# taz.de -- Benjamin Biolays Album „Vengeance“: Lieber stirbt der überzeugte Sozialist
       
       > Der unnahbare französische Popstar Benjamin Biolay hegt eine Hassliebe zu
       > seinen Landsleuten. Sein neues Album „Vengeance“ klingt versöhnlich.
       
 (IMG) Bild: Ob Benjamin Biolay wenigstens einmal lächeln könnte? Nix da.
       
       „Hallo? Steht auf meiner Stirn etwa Benjamin Biolay?“, fragte der
       französische Rapper Joey Starr in einem Film von 2008 ironisch. Und alle
       Franzosen verstanden sofort, was damit gemeint war: Biolay, der als Serge
       Gainsbourgs legitimer Erbe gehandelt wurde, gilt als abgehobener, elitärer
       und eitler Snob. Mit so jemand will niemand gerne gemein gemacht werden.
       
       Es handelt sich hier immerhin um den Mentor der Nouvelle chanson française,
       der dank seiner Mischung aus erlesenem Pop, eindringlichen Songtexten und
       einer Prise Elektro das französische Liederwesen vor einer schäbigen
       Zukunft in Pariser Eckkneipen bewahrt hat.
       
       Biolays Debütalbum „Rose Kennedy“ erhielt 2002 den begehrten Preis als
       Beste Neuentdeckung der Victoires de la Musique. Mit der Bezeichnung
       Nouvelle chanson française, „diesem Dreck à la Jacques Brel“, könne er
       jedoch nichts anfangen, bekannte Biolay mürrisch in Interviews. Ganz zu
       Beginn seiner Karriere fragte ihn ein TV-Moderator auch, ob Biolay nicht
       wenigstens einmal lächeln könne. Die Antwort fiel so knapp aus, wie der
       Abstand zwischen seinen Mundwinkeln: Nix da.
       
       Es dauerte nicht lange, bis Biolays teils schüchterne, teils respektlose
       Haltung als unhaltbar prätentiös umgedeutet wurde und er verschrien war.

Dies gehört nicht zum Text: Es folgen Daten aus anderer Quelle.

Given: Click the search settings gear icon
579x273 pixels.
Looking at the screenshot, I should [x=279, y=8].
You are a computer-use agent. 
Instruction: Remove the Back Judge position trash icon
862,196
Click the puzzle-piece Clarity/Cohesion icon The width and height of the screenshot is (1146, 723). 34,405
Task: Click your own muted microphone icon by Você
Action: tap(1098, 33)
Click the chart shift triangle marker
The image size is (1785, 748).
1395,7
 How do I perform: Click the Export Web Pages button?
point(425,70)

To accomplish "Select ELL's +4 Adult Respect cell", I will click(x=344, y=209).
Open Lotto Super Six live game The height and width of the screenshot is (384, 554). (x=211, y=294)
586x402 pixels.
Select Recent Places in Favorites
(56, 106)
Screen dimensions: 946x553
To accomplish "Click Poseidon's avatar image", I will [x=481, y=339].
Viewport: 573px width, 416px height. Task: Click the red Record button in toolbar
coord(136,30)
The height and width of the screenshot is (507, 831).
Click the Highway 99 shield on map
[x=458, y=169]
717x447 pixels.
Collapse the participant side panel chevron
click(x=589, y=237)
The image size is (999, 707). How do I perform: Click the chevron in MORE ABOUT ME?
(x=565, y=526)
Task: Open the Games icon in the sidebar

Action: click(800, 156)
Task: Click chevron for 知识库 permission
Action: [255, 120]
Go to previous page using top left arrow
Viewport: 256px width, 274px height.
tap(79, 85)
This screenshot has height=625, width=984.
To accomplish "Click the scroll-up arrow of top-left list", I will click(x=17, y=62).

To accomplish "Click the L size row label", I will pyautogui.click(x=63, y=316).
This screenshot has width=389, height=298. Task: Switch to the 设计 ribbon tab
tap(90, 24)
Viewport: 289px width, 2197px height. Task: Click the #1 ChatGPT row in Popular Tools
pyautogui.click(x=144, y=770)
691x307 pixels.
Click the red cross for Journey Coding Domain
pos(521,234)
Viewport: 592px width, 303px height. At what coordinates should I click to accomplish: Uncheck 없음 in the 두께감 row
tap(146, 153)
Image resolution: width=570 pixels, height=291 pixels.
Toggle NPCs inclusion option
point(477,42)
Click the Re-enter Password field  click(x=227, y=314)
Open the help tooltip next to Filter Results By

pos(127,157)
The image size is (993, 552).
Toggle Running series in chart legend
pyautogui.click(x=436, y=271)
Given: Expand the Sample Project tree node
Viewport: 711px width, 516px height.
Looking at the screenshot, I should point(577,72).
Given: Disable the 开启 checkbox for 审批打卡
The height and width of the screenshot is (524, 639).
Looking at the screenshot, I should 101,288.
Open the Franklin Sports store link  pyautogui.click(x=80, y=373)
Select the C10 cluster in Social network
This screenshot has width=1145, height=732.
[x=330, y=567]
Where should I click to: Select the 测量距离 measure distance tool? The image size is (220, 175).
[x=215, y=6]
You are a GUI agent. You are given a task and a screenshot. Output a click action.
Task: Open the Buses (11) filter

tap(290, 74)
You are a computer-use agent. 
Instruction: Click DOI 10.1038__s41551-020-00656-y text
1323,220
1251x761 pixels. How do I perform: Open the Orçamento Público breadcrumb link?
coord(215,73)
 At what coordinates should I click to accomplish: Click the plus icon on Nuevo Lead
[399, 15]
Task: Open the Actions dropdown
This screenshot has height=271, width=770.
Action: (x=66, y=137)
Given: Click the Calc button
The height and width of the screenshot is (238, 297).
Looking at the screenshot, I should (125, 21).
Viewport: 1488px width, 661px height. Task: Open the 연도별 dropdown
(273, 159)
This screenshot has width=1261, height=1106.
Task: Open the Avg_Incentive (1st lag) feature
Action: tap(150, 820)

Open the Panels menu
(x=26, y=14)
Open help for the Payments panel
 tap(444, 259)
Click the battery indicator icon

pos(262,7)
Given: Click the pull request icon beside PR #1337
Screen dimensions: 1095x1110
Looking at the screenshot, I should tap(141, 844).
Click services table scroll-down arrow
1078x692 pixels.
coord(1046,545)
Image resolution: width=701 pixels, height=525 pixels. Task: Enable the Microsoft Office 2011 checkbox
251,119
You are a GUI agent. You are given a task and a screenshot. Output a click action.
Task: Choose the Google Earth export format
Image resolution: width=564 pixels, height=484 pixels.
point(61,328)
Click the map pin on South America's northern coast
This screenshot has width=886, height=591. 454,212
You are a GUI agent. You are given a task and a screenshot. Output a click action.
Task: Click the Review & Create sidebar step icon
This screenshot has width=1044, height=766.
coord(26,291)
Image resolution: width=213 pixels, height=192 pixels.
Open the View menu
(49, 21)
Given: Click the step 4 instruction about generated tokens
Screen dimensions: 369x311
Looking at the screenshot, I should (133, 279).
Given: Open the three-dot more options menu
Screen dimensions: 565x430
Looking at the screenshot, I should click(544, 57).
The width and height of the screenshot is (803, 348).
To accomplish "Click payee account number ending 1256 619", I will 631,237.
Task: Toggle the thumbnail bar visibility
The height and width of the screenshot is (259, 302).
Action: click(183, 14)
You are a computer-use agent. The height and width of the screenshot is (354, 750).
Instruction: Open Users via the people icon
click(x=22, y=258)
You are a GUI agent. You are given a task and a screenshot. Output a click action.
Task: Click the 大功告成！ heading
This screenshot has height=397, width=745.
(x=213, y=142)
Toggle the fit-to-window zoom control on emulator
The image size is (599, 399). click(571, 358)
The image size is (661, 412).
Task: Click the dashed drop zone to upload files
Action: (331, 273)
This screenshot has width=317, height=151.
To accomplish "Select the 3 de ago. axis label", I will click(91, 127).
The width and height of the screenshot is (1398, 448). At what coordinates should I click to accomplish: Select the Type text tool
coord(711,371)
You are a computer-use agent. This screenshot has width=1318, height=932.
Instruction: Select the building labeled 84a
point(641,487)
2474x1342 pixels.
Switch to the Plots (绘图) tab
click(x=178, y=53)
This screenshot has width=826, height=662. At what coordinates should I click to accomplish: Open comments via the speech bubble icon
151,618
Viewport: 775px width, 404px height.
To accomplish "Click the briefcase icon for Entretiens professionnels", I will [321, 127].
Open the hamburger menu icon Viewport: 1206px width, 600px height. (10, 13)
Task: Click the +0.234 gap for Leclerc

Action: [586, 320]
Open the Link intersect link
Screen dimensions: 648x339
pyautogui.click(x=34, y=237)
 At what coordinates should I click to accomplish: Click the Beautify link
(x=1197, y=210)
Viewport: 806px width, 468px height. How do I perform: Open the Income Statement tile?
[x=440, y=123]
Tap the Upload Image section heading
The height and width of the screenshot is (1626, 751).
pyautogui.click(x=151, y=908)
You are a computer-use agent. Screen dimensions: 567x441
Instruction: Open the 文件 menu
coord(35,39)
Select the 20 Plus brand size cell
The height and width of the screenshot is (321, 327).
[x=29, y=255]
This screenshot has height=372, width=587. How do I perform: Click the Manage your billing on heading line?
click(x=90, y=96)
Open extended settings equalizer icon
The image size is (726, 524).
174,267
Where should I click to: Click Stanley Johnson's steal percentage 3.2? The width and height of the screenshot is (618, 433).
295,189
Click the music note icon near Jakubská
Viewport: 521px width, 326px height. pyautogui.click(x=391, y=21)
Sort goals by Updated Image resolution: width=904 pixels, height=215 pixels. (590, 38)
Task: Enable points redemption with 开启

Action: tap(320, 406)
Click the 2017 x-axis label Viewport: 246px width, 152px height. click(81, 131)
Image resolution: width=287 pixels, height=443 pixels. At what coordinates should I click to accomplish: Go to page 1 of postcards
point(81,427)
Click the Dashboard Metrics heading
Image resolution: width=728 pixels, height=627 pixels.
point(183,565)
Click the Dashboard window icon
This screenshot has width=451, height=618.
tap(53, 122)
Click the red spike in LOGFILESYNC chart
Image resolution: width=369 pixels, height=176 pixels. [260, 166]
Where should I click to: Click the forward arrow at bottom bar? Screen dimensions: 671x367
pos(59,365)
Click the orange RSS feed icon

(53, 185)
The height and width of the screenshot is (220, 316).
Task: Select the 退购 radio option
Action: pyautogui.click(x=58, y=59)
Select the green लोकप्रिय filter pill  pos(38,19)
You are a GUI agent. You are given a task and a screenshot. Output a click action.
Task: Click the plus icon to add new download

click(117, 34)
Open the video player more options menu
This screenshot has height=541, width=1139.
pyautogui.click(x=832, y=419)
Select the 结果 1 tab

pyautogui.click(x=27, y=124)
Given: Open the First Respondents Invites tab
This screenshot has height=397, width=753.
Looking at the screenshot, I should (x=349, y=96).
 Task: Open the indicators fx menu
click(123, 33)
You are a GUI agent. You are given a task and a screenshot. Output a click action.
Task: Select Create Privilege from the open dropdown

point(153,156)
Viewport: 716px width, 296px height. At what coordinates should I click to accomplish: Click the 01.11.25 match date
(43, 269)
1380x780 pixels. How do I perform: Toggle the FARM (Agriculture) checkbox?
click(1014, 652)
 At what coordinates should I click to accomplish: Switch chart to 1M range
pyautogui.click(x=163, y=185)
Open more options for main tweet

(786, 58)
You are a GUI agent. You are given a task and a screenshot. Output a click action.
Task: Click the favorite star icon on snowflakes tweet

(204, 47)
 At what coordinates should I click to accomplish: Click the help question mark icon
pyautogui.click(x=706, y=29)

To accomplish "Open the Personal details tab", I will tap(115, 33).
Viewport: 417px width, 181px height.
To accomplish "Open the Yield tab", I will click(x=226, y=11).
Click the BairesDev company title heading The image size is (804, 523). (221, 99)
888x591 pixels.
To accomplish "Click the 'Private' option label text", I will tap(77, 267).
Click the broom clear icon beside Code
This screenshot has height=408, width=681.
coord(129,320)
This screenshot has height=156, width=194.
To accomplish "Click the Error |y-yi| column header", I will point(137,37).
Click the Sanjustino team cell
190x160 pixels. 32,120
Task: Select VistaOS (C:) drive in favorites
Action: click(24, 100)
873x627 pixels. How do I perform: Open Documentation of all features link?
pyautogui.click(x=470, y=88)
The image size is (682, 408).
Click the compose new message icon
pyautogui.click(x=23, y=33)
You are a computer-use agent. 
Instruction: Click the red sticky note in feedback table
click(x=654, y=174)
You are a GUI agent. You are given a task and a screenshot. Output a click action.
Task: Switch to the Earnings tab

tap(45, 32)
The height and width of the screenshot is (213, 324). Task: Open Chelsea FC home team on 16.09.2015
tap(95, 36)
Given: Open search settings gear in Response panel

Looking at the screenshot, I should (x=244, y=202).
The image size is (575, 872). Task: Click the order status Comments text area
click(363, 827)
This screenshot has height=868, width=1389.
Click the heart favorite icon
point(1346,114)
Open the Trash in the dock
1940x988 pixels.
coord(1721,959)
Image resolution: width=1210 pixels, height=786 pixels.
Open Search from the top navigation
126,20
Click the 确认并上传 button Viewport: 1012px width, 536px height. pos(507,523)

       2002, kurz nach seiner Hochzeit mit Chiara Mastroianni (dem viel beachteten
       Nachwuchs von Mastroianni und Deneuve), stürzte sich die Regenbogenpresse
       auf seine Person.
       
       Ein gefundenes Boulevard-Fressen: Alkoholexzesse, Seitensprünge und rüde
       Sprüche eigneten sich prima für Schlagzeilen. Irgendwann wurde sogar
       ernsthaft über ihn als Juryvorstand der „Star Academy“ (der französischen
       Pendanz zu „DSDS“) nachgedacht.
       
       So ging es weiter, bis ihm sein medialer Ruf zum Verhängnis wurde: Auf
       offener Straße schrien ihm Unbekannte ihren Hass entgegen. Plötzlich wurde
       ihm sogar eine Affäre mit Präsidentengattin Carla Bruni angedichtet. Dabei
       habe er die Bruni seit der Zusammenarbeit an ihrem letzten Album aus den
       Augen verloren, verteidigte sich Biolay – angeblich genau seit dem
       Überraschungsbesuch ihres neuen Lovers Nicolas Sarkozy im Aufnahmestudio:
       „Plötzlich stürmte dieser Kerl herein, aufdringlich parfümiert, im rosa
       Hemd, samt Leibwächterhorde. Und dann duzte er mich auch noch!“
       
       Auf die unvermeidliche Dinner-Einladung in den Elysee-Palast reagierte
       Biolay, der überzeugte Sozialist, wie gewohnt ohne Umschweife: „Lieber
       sterbe ich.“ Keiner schien Biolay mehr ertragen zu können, letztlich war
       sogar seine Plattenfirma EMI der Meinung, man müsse sich von dem Enfant
       terrible trennen. Aber, wer beharrt, wird selig: 2010 kam etwas
       überraschend die lang ersehnte Anerkennung der Öffentlichkeit: Bei den
       Victoires de la musique wurde Biolay zum besten Interpreten gekürt, und
       sein neuestes, ohne das Zutun des Plattenmultis produziertes Werk zum Album
       des Jahres 2010 deklariert.
       
       ## Kein Lächeln
       
       Diesmal ist Benjamin Biolay kein elitärer Geheimtipp mehr. Er wird mit
       Kritikerlob regelrecht überhäuft: „La Superbe“, so der Titel des Albums,
       ließ seinen privaten Absturz musikalisch-düster, aber menschlich
       nachvollziehbar Revue passieren: Auffällig viele Songs widmen sich der
       Tochter aus der inzwischen geschiedenen Ehe mit Chiara Mastroianni, um in
       anderen Liedern zuzugestehen: „Von halb neun an habe ich kein Herz mehr,
       nur noch meinen Schwanz“.
       
       Benjamin Biolays neues Album „Vengeance“ (Rache) klingt nun hingegen
       beinahe versöhnlich. Eine Sehnsucht nach Ruhe, Frieden und einfachem Genuss
       schwingt zwischen allen Zeilen, wie die Hoffnung auf eine zweite Chance
       oder einen Neuanfang, als er noch ein unbeschriebenes Blatt war.
       
       Das Etikett des Snobs wurde ihm erst angehaftet, als er berühmt wurde.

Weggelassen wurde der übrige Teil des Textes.